Ce ne sont là que quelques exemples du retentissement que peut avoir cet appel de syndicats et corporations dans les régions de Turquie. Nous insistons encore pour rappeler que ce sont les mêmes, qui avaient appelé au rassemblement d’Ankara, et que cesser de dire “pro kurde” serait un minimum ici. Car c’est là reprendre en permanence ce que les médias répètent, quand ce n’est pas le gouvernement : kurdes = terroristes. Ces appels, cette mobilisation, dont la composante kurde est très présente certes, sont ceux d’un mouvement populaire qui peut porter un coup d’arrêt dans le futur aux massacres et à la guerre. Toute la gauche turque est visée. Ce sont eux qui peuvent faire basculer vers la paix d’autres franges de la population turque, parce comme elles, saisies d’horreur face au massacre, et désignant les commanditaires, sinon les coupables, elles veulent trouver une paix “unitaire”.

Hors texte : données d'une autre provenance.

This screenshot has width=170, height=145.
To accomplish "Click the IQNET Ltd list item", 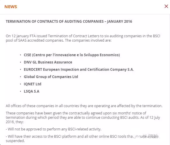I will click(x=33, y=84).
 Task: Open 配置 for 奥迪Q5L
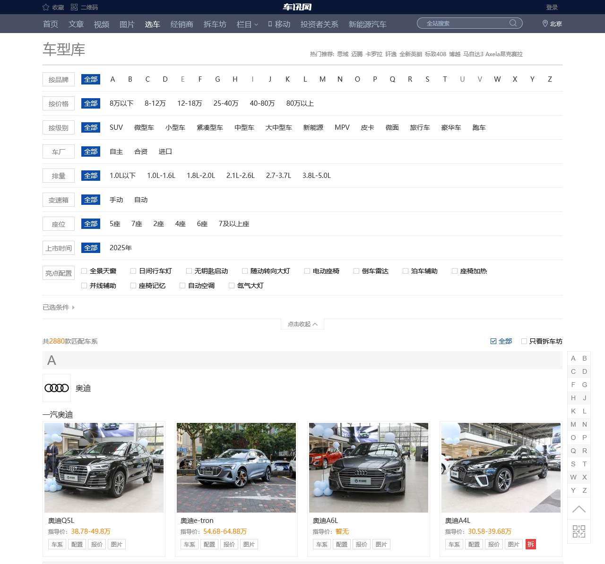[77, 544]
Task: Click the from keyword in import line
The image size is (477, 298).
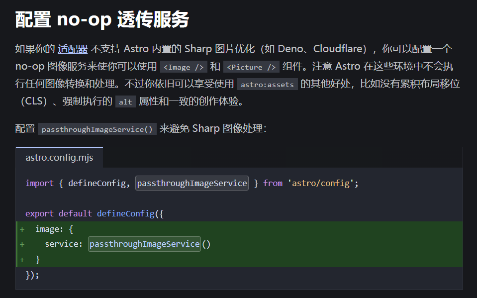Action: [273, 183]
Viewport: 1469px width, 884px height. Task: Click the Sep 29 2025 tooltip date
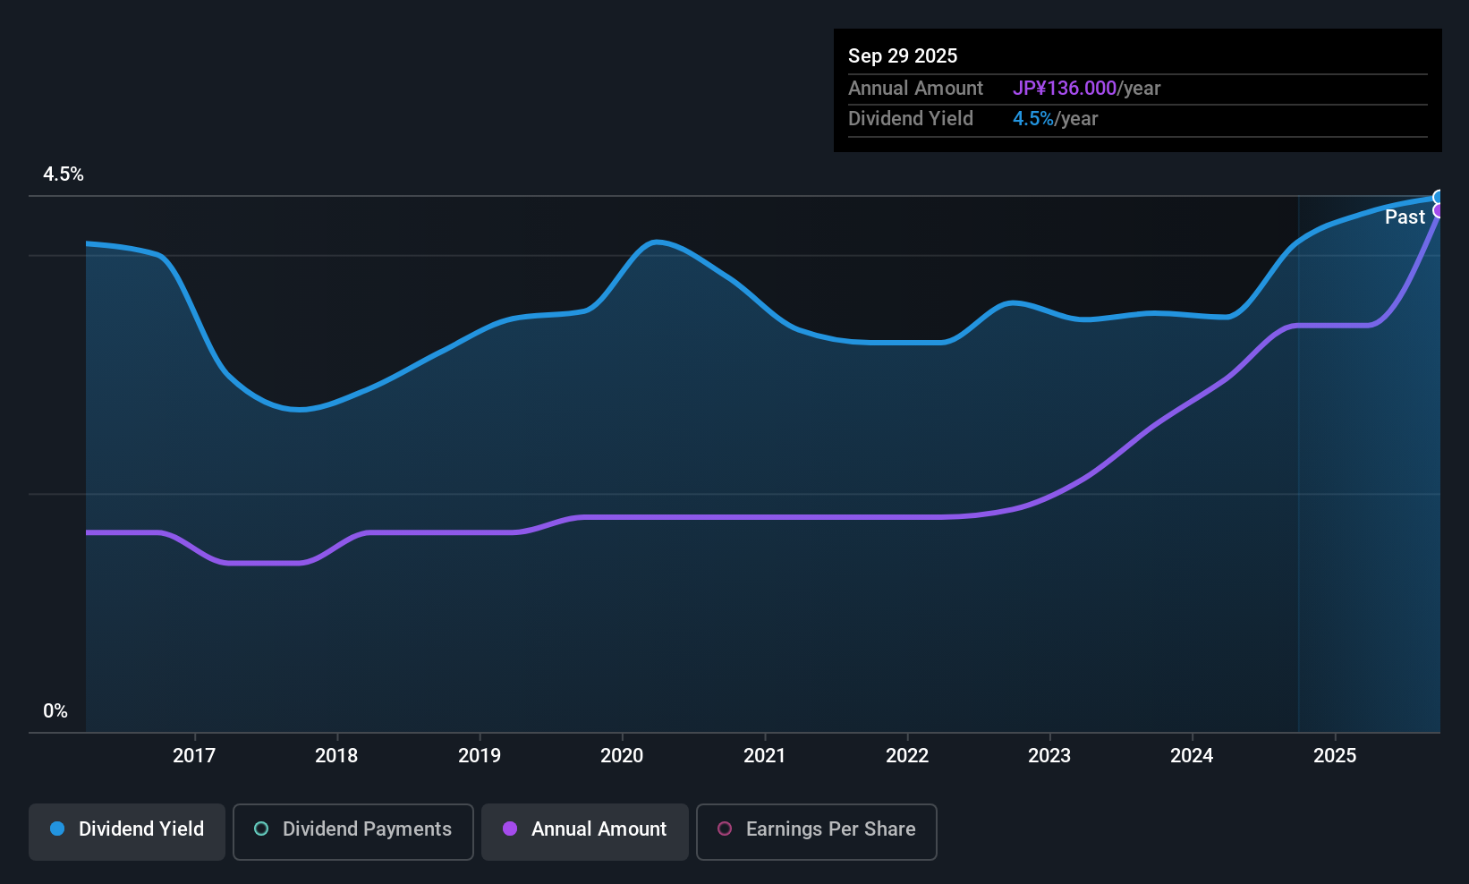pos(903,56)
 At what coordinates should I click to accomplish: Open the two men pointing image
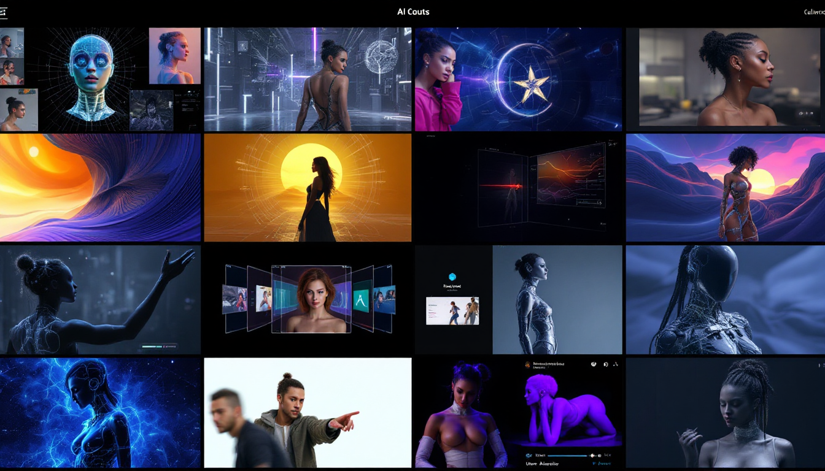point(308,413)
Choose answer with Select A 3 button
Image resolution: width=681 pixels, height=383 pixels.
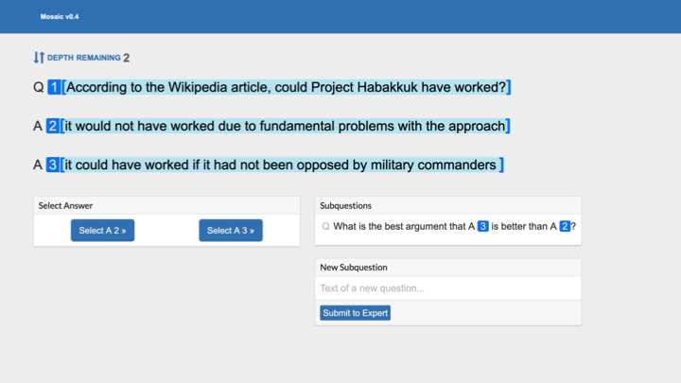231,231
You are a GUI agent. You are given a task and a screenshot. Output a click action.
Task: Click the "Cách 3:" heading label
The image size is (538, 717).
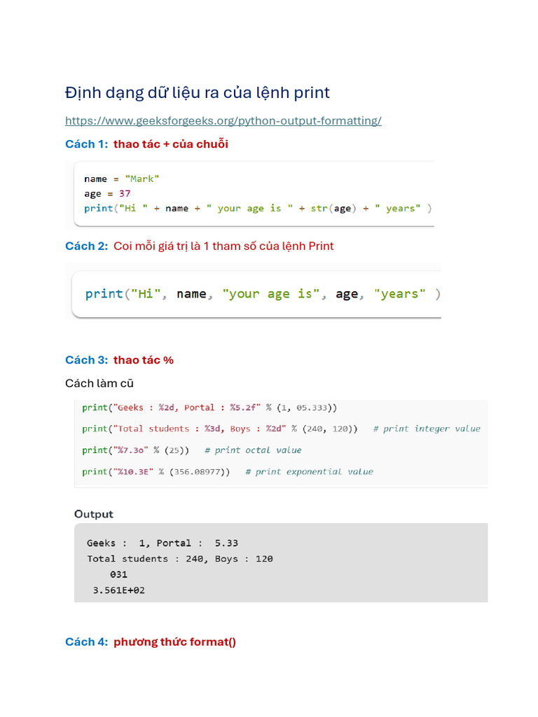[86, 360]
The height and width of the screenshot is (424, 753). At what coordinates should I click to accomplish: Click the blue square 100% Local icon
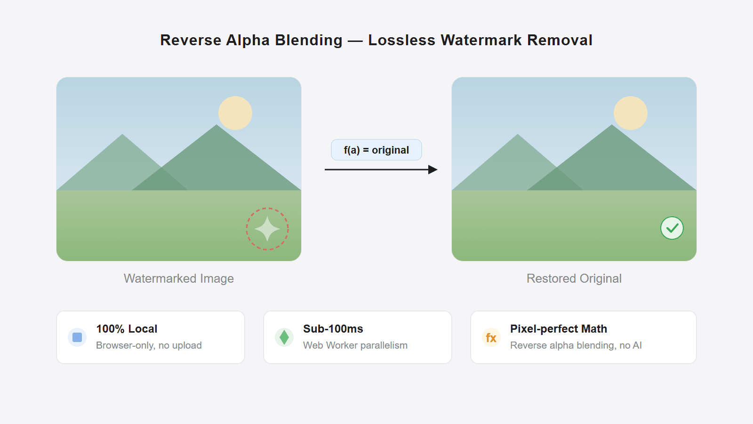77,337
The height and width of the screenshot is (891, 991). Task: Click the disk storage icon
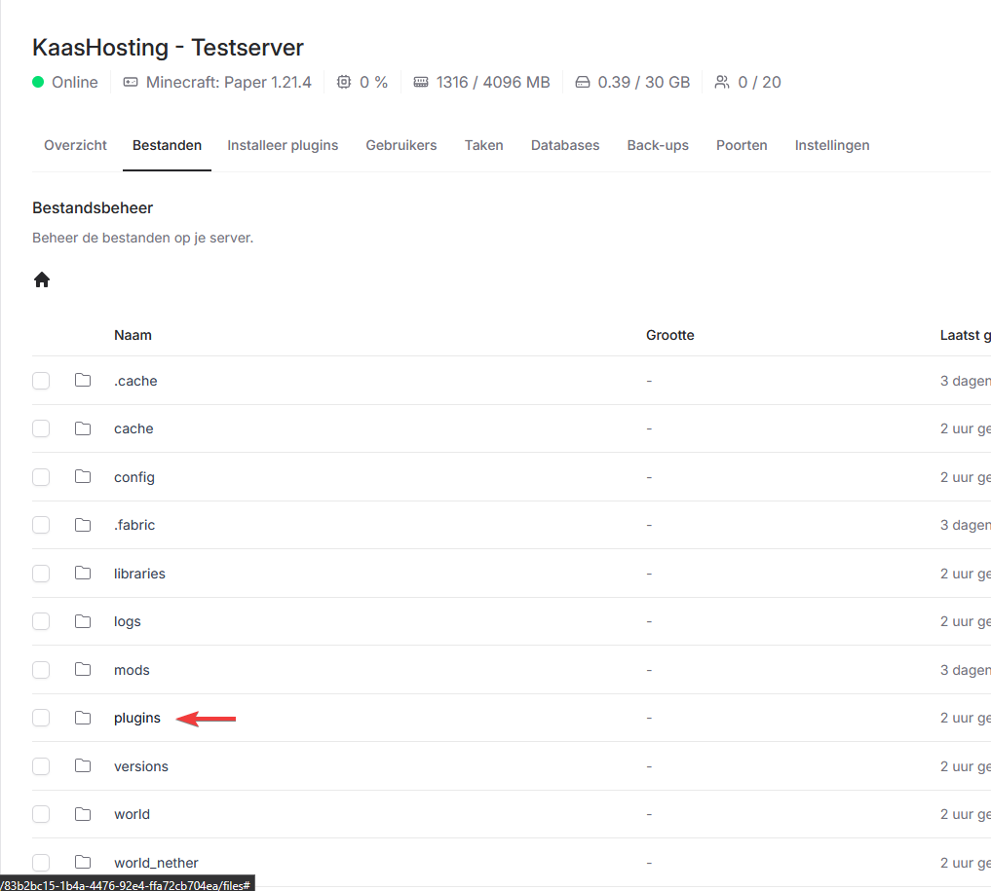coord(583,82)
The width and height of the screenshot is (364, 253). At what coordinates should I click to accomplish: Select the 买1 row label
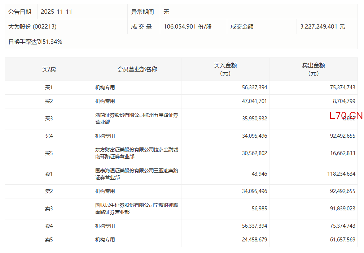tap(49, 87)
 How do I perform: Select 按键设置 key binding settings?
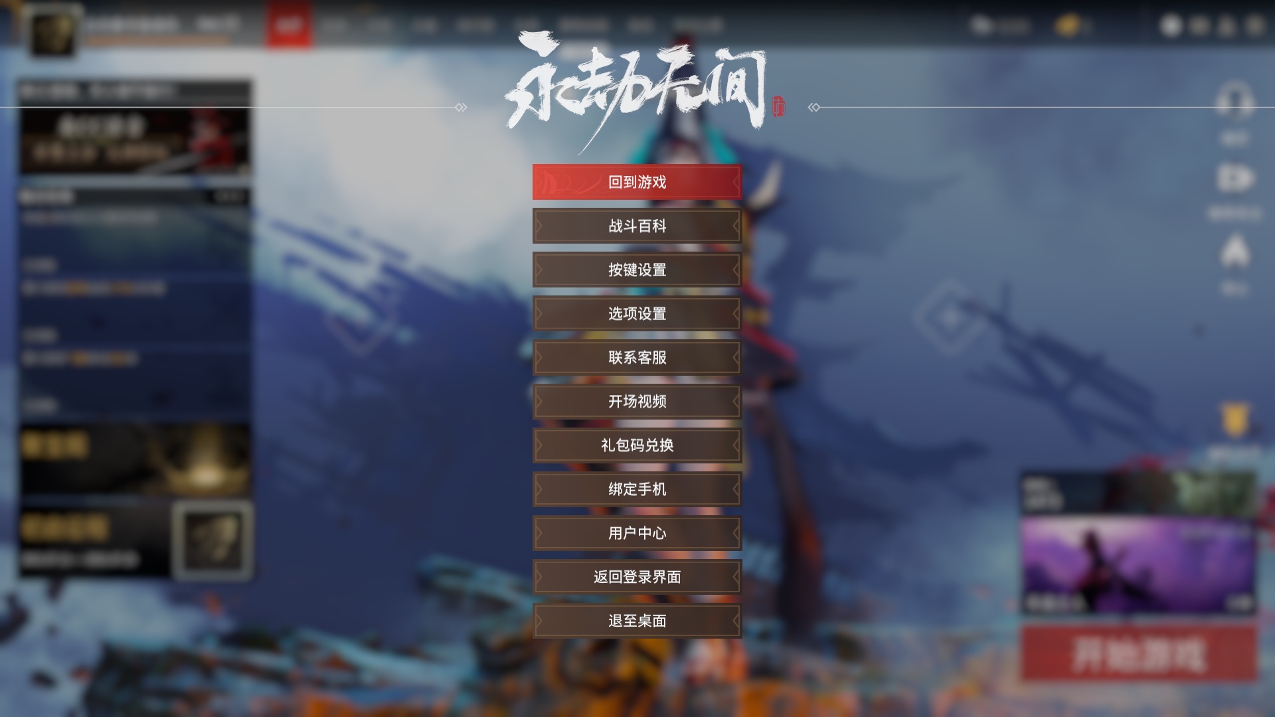(x=637, y=270)

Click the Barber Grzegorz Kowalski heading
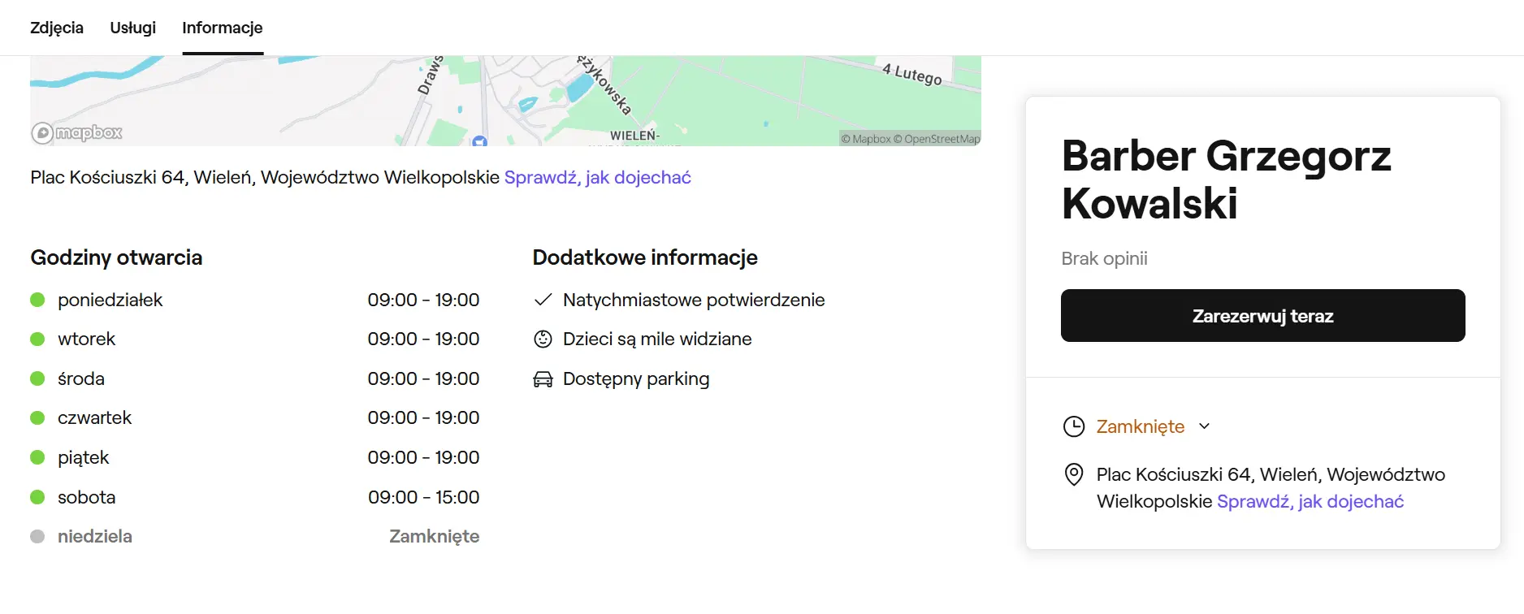pyautogui.click(x=1225, y=179)
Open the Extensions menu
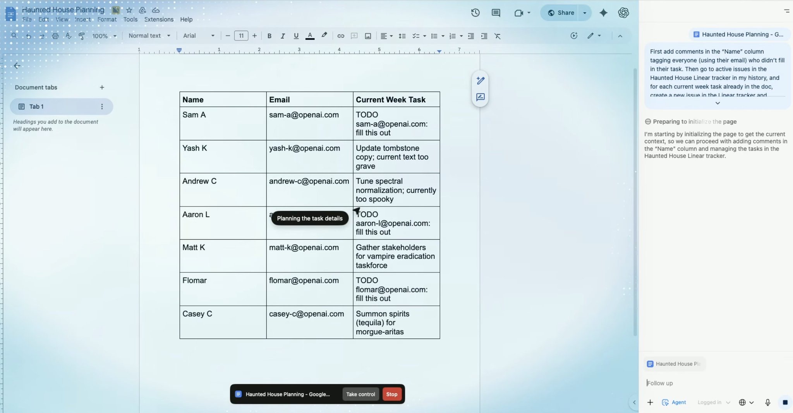This screenshot has height=413, width=793. pos(159,19)
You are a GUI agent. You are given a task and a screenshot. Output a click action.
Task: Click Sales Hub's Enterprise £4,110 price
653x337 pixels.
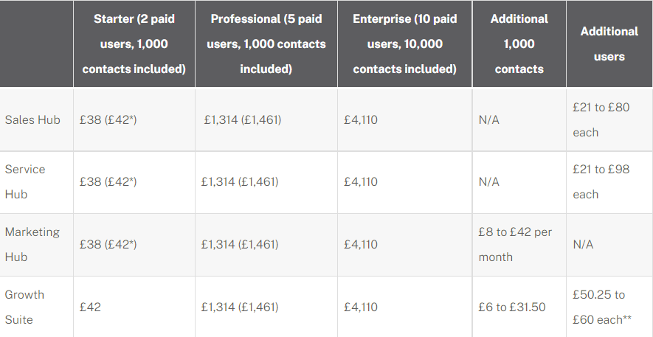click(x=361, y=119)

Les élections sont maintenues au 1er novembre. Nous ne savons pas ce qu’Erdogan sera capable de faire du résultat, qui s’annonce compliqué pour lui. Ce que nous savons par contre, c’est qu’une population à nos portes a besoin de soutien dans sa lutte, de popularisation de sa mobilisation démocratique, de vigilance contre la répression féroce qu’elle rencontre.
On s’attendrait à ce que les premières réactions d’hommage aux victimes d’Ankara deviennent une vraie dénonciation des soutiens à Erdogan qu’on connaît bien ici, et une reconnaissance d’un mouvement social en Turquie qui pourrait donner bien des leçons à la gauche molle.
Les condoléances de Hollande à Erdogan, sont des condoléances présentées à un bourreau, et une injure aux victimes.